Exercise brief – Put every line of the listing below into a Markdown table with the columns Number and Entry, numbering the lines in order and leaving out blank ones.

Entries –
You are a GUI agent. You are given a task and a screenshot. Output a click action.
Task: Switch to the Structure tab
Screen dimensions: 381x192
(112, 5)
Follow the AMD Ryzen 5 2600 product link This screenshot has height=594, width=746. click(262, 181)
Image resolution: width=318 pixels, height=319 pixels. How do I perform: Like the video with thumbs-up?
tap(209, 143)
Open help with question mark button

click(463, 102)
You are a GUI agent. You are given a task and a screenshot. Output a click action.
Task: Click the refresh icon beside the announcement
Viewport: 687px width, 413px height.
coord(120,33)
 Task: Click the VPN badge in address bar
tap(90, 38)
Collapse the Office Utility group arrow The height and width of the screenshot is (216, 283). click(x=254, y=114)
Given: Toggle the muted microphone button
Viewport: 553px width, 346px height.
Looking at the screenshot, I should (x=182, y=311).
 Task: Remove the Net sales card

Reply –
| Number | Entry |
|---|---|
| 1 | You are a GUI agent. You are given a task and a screenshot. Output a click action. |
| 2 | Task: Switch to the Structure tab |
| 3 | Screen dimensions: 381x192 |
| 4 | (112, 5) |
| 5 | Follow the AMD Ryzen 5 2600 product link This screenshot has height=594, width=746. click(262, 181) |
| 6 | Image resolution: width=318 pixels, height=319 pixels. How do I perform: Like the video with thumbs-up? |
| 7 | tap(209, 143) |
| 8 | Open help with question mark button |
| 9 | click(463, 102) |
| 10 | You are a GUI agent. You are given a task and a screenshot. Output a click action. |
| 11 | Task: Click the refresh icon beside the announcement |
| 12 | Viewport: 687px width, 413px height. |
| 13 | coord(120,33) |
| 14 |  Task: Click the VPN badge in address bar |
| 15 | tap(90, 38) |
| 16 | Collapse the Office Utility group arrow The height and width of the screenshot is (216, 283). click(x=254, y=114) |
| 17 | Given: Toggle the muted microphone button |
| 18 | Viewport: 553px width, 346px height. |
| 19 | Looking at the screenshot, I should (x=182, y=311). |
| 20 |  Task: Remove the Net sales card |